/---

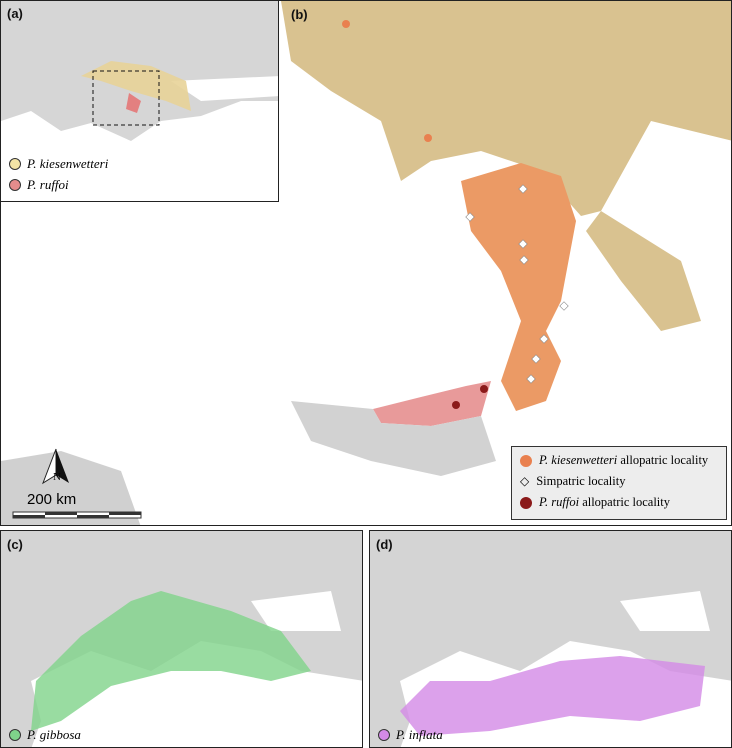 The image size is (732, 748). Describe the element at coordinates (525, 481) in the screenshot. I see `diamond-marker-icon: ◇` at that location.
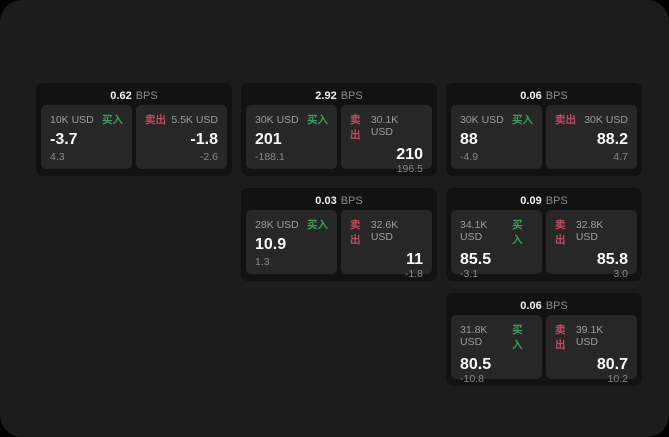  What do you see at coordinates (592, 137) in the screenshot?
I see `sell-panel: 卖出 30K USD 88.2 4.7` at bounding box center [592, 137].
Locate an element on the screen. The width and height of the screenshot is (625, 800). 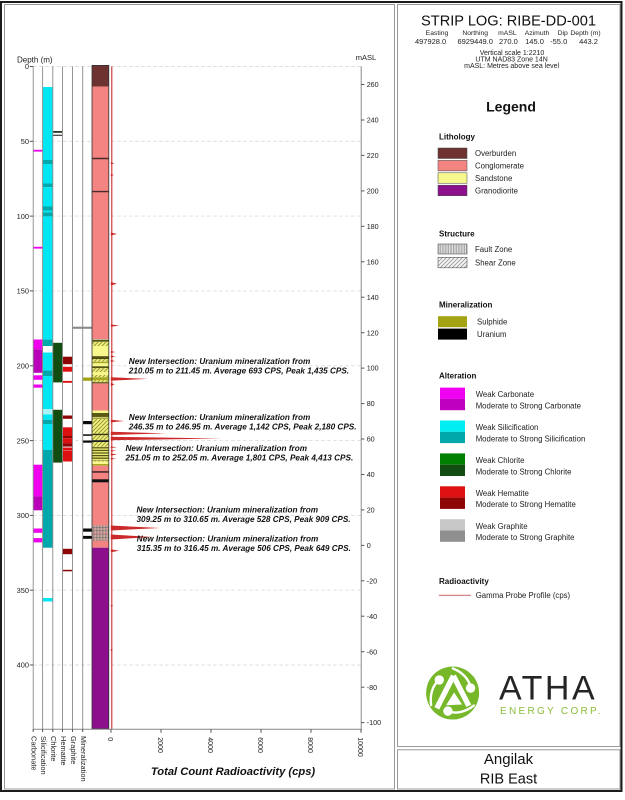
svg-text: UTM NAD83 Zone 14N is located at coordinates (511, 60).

\---

Put the lines above into a numbered list, skipping blank lines and leaving out the pictures.

## RESPONSE TO THIS TASK:
1.  The image size is (732, 748). Describe the element at coordinates (525, 481) in the screenshot. I see `diamond-marker-icon: ◇` at that location.
2.   What do you see at coordinates (592, 137) in the screenshot?
3. I see `sell-panel: 卖出 30K USD 88.2 4.7` at bounding box center [592, 137].
4. Locate an element on the screen. The width and height of the screenshot is (625, 800). 
5. svg-text: UTM NAD83 Zone 14N is located at coordinates (511, 60).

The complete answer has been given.